EMC Isilon Scale-out Storage Solutions for Hadoop
EMC Isilon is a scale-out NAS platform that supports multiple instances of Apache Hadoop distributions from different suppliers, and integrates HDFS, which enables in-place analytics and avoids the cost of a separate Hadoop infrastructure.
It includes data deduplication, scales from 18TB to more than 20PB in a single cluster, and includes the high-availability OneFS operating system to eliminate the NameNode as a single point of failure in the Hadoop/HDFS storage layer.
IBM offers the Power8-based IBM DS8880F appliance, which claims to deliver “consistent microsecond application response times and uncompromised availability” with integration with IBM z Systems mainframes.
IBM claims the 8880F delivers up to 2.5 million input/output operations per second (IOPS) in random I/O workload environments. The Fibre Channel-connected enclosure supports flash cards from 400GB to 1.23PB of raw capacity in a 4U rack and supports RAID levels five, six and 10.
Hitachi Content Platform
HCP is a multi-node, object storage platform that distributes functions such as metadata management and storage placement across all nodes.
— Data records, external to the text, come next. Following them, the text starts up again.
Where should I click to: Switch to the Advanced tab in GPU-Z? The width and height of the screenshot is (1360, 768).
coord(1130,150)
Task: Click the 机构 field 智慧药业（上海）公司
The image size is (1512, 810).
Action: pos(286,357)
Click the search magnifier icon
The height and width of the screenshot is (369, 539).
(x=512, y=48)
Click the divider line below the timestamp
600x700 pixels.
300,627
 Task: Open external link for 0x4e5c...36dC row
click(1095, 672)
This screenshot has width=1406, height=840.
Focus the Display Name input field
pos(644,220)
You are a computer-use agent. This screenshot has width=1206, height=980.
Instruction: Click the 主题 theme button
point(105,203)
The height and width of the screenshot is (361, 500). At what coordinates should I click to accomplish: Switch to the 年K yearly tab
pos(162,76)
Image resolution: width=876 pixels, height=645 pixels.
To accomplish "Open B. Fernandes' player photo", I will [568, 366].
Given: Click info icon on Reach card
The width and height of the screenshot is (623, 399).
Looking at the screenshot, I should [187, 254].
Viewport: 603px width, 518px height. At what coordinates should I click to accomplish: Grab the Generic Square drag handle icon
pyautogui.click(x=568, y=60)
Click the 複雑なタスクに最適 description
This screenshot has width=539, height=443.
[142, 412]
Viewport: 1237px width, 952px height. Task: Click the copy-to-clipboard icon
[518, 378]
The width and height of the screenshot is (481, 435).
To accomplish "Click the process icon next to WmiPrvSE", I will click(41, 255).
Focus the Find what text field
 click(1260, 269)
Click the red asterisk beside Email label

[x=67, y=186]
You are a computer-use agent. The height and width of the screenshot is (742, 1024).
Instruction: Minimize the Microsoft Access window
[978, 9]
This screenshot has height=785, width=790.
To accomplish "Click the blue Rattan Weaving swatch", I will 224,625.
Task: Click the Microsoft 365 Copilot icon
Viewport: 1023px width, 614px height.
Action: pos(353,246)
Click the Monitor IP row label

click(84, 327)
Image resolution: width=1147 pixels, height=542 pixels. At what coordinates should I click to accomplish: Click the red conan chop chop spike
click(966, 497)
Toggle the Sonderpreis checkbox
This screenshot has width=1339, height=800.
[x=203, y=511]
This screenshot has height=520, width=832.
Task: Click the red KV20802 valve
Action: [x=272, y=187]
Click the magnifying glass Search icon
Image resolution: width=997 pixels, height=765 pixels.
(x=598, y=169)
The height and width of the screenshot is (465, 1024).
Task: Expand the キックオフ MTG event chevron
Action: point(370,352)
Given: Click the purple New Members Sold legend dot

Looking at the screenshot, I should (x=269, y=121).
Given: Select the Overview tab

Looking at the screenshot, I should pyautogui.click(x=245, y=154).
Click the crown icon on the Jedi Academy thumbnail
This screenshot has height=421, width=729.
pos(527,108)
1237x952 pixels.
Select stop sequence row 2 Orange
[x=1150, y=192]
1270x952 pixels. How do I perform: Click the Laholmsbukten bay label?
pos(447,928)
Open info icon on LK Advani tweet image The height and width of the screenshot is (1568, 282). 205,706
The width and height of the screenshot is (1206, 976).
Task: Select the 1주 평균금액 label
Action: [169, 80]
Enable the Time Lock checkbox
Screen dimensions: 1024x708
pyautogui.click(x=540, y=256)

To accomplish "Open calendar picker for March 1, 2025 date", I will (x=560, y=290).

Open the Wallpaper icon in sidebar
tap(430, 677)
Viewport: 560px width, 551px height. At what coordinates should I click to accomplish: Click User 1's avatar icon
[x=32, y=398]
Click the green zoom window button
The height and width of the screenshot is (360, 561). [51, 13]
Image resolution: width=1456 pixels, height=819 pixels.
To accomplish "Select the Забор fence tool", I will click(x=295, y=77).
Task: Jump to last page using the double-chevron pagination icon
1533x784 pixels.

The system consists of a series of access nodes (HCP G), that sit in front of an HCP cluster of Ethernet-attached HCP S nodes.
The G nodes perform service and management functions, and virtualise and federate back-end capacity supplied by S nodes, which can access block, file or object or cloud storage. The system scales by adding more nodes, and Hitachi Data Systems claims that system capacity is unlimited.
TeraData Appliance for Hadoop and Integrated Big Data Platform
TeraData offers its Appliance for Hadoop, with configurations with dual 12-core 2.5GHz Xeon processors or dual eight-core 2.6GHz Xeon processors with configurable memory options from 128GB to 512GB. Each Infiniband-connected node includes 12 4TB or 8TB drives, and from 256 to 768GB RAM, and runs an optimised version of Hadoop from Hortonworks and Cloudera.
Teradata also offers its Integrated Big Data Platform as part of its workload-specific family of systems. The system offers up to 2,048 active nodes enabling scale-up to 341PB from 3TB or 4TB spindles, 168 per cabinet, and up to 512GB RAM per node. All run the Teradata Database, which incorporates an analytics engine and can access data from other systems including the Hadoop appliance.